THE SALEM WITCH TRIALS
By Sparsh Sutariya
The Salem witch trials were a series of hearings and prosecutions of people accused of witchcraft in colonial Massachusetts in 1692-3. The trials resulted in the executions of 20 people by hanging. Five others, including 2 children died in prison. The most infamous trials were conducted by the Court of Oyer and Terminer in 1692 in Salem Town.
This is one of colonial America’s most notorious cases of mass hysteria. It was not a unique event as these were based on the witch trials in Europe, conducted in 1100-1400s, sanctioned by the Vatican Church. A man called Joseph Glanvill claimed that he could prove the existence of witches and other supernatural creatures. He said that if people denied the supernatural, they would also be denying the existence of God. Salem was supposed to be a Bible-led community, and these sayings stirred much controversy.
Salem Town had many disputes with Salem Village.

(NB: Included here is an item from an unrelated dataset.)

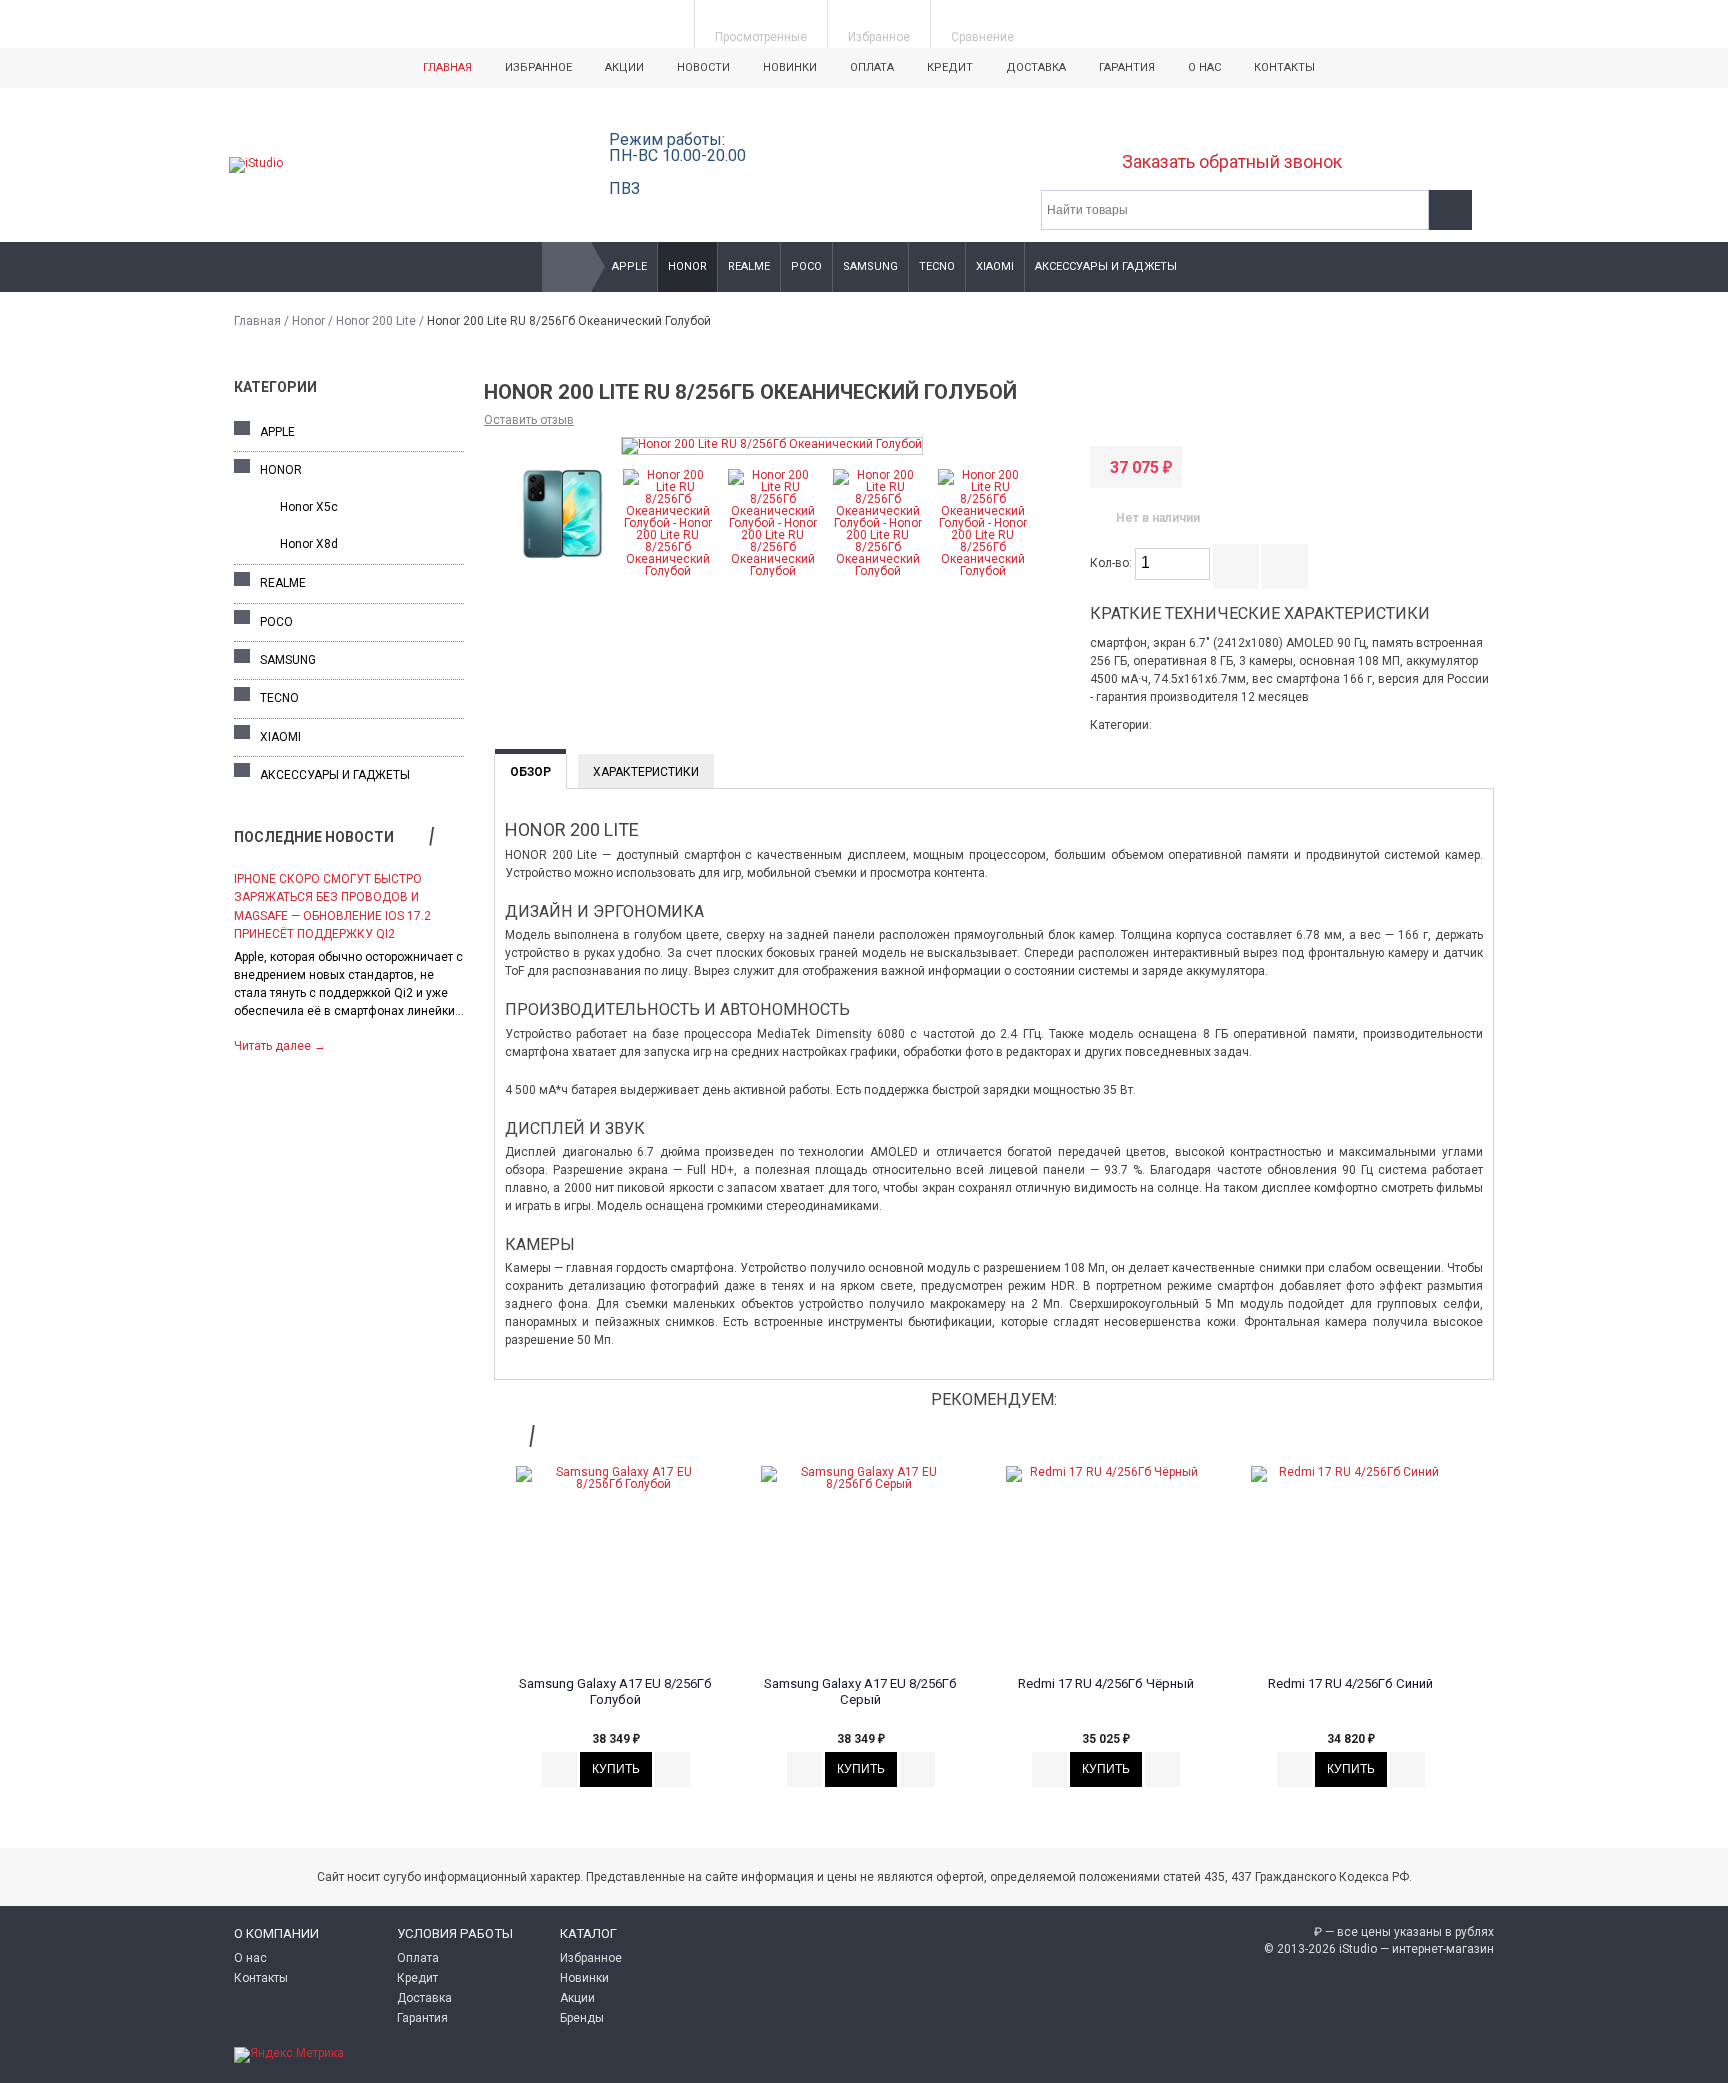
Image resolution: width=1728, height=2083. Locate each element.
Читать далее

These disputes lead to Salem Village hiring a minister separate from the ones voted in from Salem Town. This resulted in several other disputes regarding land, labour, local governance and religious governance.
Prior to February 1692, there were several rumours of witchcraft circulating the Salem area and the surrounding towns. Cotton Mather, a minister, published several pamphlets expressing his belief in witchcraft and the supernatural. He wrote a book, identifying how witchcraft and the devil had tempted a child to steal some linen. Cotton, then says that children had strange fits and seizures and attributed them to witchcraft.
In February 1692, several others had begun to experience fits and seizures without any root cause. The first three people arrested and accused of witchcraft were Sarah Good, Sarah Osborne and Tituba. They were accused as a local family feud led them to accuse the poor and the enslaved of witchcraft to besmirch the other family. This is widely regarded as the causal start of the Witch trials.
Over the course of the next 13 months, several others were arrested and subjected to tests like the “touch test”, where the accused had to touch a person who was seizing. If the person stopped seizing, this was taken as proof the accused was a witch. Books of palmistry and horoscopes and any other anti-Christian ideologies was taken as evidence that the accused was a witch and that they worshipped the devil. 20 people died from execution, of which, 14 were women. 5 others later died in prison.
The Salem Witch trials have been used by popular culture to portray the dangers of isolationism, religious extremism, false accusation and the significance of due process. It serves as a reminder that damaging events occur when ignorance and extremism combine.